Stillcountingbeans · 31/01/2023 20:42

@Mark19735And I think that 'mental load', whilst an interesting concept, plays no part in any value generation and is therefore also low-value. [...]What I am curious about is how this forum believes any man can survive as a single man or a same-sex couple, seeing as they are so incapable of dealing with complex mental loads and the physical graft of shopping and loading the dishwasher. But then, any confounding variables can just be ignored when attacking the patriarchy, right?
You are mistaken that the mental load is of low value. Most of it is to do with arranging things for the benefit of the child(ren), which is why single men or same-sex male couples have no issues with the mental load.
It is easy to fend for yourself, pay your bills, wash your own clothes, buy your own shopping, or even to do bits of this for an adult partner.

It is much harder to do all the thinking required to run a child's life. Then double or triple that for two or three children.

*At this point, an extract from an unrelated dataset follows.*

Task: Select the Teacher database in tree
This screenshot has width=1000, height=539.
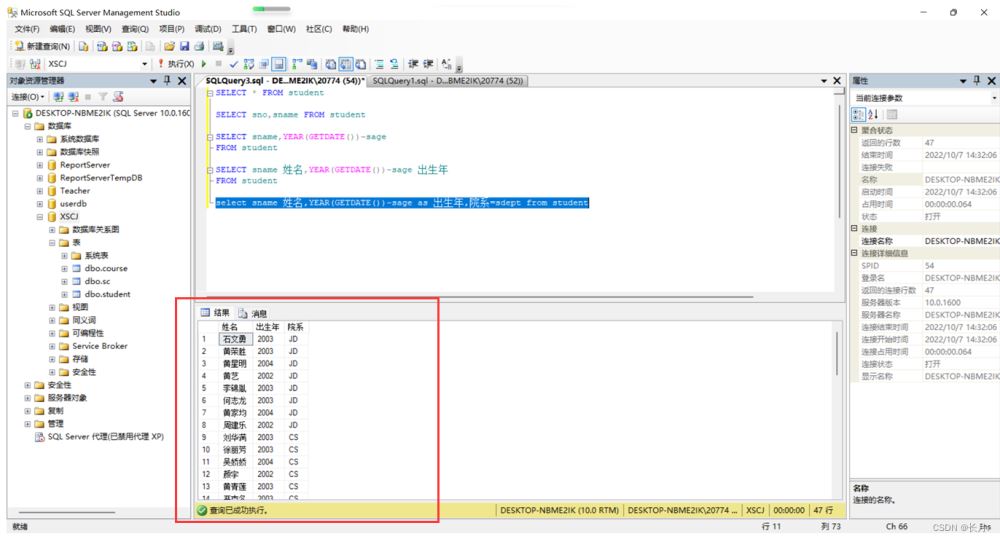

Monitor their health, make dentist appointments, book haircuts, check what shoes and clothes need replacing, know what their current shoe size is, know if they fit the standard clothes sizes for their age range or if you have to buy larger or smaller ages, decide what to do with too-small clothes, know what their interests are so you can choose their toys and gifts or advise relatives and grandparents, know which toys they no longer need, decide how to dispose of these, ensure clean uniform is always ready, and PE kit on the right day, know what day they have to go to school in a 'book day' costume, or non-uniform day, or the day the class is going to the zoo so they have to be at school an hour early, know what day they have to take in cookery supplies, ensure food they like is available for packed lunches, and know what the school's policy is on packed lunch items, or alternatively remember to pay for the school lunches, know on what days their after-school clubs are, on what days their out-of-school clubs are, and when the fees for these need paying, what their weekend bookings are, know when to drop off, and when to collect, and if they need to take anything like a birthday present, and remember to RSVP the birthday invitation, and on and on and on it goes.

This is without considering any mental load relating to the general running of the household.

This mental work is neither low-value nor unnecessary.